Even when cancer treatment works at first, relapse can happen for one brutal reason: cancer evolves.
A tumor isn’t one uniform enemy—it’s a shifting population of clones. Therapy may wipe out the dominant clone, while a smaller, hidden subclone survives and expands—becoming resistant disease.
In cancer genomics, researchers often receive a flat mutation table with Variant Allele Frequency (VAF) values—but the key questions are evolutionary:
- What happened first?
- What branches emerged?
- How heterogeneous is this tumor?
- Which subclones might drive resistance?
We built Cancer Tumor Evolution Tracker to turn mutation data into a clear evolutionary map that cancer scientists can use immediately.
Cancer Tumor Evolution Tracker converts standard tumor variant data into an evolution blueprint:
A trunk → branch tree visualizing likely tumor progression.
An interactive view of mutations ordered by VAF, with variant details on hover.
Groups mutations into “expansion waves” and labels events as:
- Early / Trunk
- Late / Branch
Computes Shannon entropy to quantify tumor diversity
A proxy for evolutionary potential and resistance risk.
- Accepts CSV and MAF uploads
- Can pull real mutation profiles via cBioPortal API
This tool is designed for oncology researchers studying tumor dynamics, progression, behavior, and treatment response—not just static tumor classification.
We created an end-to-end research workflow in Python:
- Streamlit — Interactive analysis app (upload/fetch → analyze → visualize)

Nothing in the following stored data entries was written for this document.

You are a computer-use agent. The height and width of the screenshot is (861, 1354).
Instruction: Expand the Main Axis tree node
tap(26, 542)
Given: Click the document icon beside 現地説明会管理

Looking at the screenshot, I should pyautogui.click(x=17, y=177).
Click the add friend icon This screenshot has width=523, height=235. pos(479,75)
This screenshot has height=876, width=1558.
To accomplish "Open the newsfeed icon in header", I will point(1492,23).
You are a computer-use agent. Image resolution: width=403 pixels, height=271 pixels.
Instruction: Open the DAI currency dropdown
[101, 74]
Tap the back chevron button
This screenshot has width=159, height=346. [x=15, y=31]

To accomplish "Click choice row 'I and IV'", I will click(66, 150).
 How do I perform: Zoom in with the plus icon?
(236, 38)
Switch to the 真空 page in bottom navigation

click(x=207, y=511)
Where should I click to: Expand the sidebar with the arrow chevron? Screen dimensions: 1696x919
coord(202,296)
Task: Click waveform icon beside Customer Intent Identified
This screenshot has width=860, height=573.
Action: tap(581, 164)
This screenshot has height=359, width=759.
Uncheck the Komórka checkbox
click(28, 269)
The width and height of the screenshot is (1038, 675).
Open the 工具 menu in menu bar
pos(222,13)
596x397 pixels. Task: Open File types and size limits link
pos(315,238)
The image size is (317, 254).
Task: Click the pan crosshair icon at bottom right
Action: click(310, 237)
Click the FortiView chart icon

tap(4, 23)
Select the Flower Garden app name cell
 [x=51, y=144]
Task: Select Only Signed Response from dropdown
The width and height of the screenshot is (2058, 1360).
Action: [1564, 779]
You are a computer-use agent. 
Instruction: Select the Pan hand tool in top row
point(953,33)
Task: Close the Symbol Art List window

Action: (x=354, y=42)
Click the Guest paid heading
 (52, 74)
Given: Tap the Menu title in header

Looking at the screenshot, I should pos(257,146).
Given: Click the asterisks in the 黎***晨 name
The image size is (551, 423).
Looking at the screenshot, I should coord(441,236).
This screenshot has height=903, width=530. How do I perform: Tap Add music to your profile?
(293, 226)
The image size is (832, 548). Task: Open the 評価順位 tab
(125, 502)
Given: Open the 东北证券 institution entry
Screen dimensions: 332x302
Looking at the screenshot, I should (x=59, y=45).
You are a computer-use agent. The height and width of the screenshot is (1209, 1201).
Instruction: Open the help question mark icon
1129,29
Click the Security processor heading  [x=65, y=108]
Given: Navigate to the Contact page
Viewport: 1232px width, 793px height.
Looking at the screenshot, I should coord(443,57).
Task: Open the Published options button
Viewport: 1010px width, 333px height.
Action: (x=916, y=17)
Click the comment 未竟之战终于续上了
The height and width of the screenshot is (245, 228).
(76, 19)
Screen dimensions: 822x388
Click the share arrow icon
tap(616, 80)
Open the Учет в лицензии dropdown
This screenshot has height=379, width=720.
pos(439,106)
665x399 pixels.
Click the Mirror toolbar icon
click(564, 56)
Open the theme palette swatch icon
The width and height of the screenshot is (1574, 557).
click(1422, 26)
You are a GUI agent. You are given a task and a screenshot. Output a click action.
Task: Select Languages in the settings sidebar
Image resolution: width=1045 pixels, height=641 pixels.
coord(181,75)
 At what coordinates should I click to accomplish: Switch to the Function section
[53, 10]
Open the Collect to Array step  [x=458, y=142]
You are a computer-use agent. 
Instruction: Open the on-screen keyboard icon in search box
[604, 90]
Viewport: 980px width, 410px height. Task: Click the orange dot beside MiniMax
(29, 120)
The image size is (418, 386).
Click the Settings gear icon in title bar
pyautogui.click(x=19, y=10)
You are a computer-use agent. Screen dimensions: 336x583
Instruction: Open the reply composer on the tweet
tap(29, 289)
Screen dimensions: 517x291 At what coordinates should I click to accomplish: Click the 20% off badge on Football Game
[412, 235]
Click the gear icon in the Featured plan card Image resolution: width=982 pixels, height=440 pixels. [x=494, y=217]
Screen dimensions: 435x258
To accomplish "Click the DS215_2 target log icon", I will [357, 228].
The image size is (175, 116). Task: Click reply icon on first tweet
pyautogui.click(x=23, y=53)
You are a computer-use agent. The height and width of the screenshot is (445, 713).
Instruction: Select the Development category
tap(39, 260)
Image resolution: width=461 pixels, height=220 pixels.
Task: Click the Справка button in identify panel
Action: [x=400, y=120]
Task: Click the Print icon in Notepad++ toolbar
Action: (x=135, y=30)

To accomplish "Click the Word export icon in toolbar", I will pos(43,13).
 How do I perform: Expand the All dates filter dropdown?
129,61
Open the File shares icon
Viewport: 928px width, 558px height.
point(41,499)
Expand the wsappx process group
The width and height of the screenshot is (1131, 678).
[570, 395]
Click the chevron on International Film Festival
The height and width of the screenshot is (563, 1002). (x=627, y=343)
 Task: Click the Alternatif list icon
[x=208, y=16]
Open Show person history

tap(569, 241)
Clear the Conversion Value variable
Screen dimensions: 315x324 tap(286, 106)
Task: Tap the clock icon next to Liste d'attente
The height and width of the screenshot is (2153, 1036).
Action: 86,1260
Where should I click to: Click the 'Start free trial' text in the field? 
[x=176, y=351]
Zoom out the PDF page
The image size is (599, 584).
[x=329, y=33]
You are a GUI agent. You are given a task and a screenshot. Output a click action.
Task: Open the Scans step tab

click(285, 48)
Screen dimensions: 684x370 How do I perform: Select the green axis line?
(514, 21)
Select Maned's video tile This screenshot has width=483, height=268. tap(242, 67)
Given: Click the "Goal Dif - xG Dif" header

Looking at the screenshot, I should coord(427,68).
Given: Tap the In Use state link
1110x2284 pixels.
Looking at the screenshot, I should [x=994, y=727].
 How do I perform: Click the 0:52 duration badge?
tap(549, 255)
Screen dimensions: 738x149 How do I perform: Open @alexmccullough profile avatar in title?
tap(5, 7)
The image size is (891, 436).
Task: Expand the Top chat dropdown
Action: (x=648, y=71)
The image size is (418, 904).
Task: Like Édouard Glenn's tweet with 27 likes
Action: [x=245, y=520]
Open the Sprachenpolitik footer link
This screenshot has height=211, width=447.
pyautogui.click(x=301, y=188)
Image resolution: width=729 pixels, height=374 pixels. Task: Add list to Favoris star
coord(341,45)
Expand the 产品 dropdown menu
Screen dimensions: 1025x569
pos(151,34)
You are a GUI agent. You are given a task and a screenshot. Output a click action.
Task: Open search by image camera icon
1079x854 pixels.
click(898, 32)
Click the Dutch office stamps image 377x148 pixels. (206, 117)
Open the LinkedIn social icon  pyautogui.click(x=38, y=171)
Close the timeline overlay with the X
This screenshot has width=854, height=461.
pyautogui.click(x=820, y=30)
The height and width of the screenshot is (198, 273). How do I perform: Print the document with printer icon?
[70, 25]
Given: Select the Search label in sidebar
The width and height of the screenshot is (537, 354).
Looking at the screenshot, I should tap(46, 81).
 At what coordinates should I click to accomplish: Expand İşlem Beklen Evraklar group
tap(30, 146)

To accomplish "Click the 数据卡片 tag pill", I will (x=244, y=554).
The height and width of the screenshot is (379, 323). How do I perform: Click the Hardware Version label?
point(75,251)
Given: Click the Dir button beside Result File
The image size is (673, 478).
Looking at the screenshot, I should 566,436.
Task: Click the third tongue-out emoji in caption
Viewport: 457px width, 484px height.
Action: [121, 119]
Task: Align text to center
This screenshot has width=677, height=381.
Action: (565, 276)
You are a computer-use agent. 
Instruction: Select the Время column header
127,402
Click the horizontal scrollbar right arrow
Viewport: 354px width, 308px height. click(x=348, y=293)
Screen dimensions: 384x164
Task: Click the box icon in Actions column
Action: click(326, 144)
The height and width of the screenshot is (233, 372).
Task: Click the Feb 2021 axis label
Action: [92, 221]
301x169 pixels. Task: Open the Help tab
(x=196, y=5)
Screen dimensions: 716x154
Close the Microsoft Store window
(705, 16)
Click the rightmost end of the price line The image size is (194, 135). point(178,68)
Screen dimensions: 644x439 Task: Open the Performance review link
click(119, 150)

- Pandas / NumPy — Data cleaning, VAF handling, clone binning, metrics
- Plotly — Interactive timeline and evolution tree visualizations
- cBioPortal API integration — Real-world cancer mutation datasets
We use Variant Allele Frequency (VAF) as a proxy for mutation prevalence and relative timing:
- Earlier mutations are inherited by more descendant cells → tend to have higher VAF
- Later mutations arise in subclones → tend to have lower VAF
- Sort mutations by VAF
- Group similar VAF values into clone bins
(Mutations that likely rose together in the same expansion wave) - Convert bins into a tree:
- Highest-VAF bin = trunk
- Progressively lower-VAF bins = branches
- Compute Shannon entropy to quantify heterogeneity
We are transparent that tumor purity and copy-number changes can distort VAF.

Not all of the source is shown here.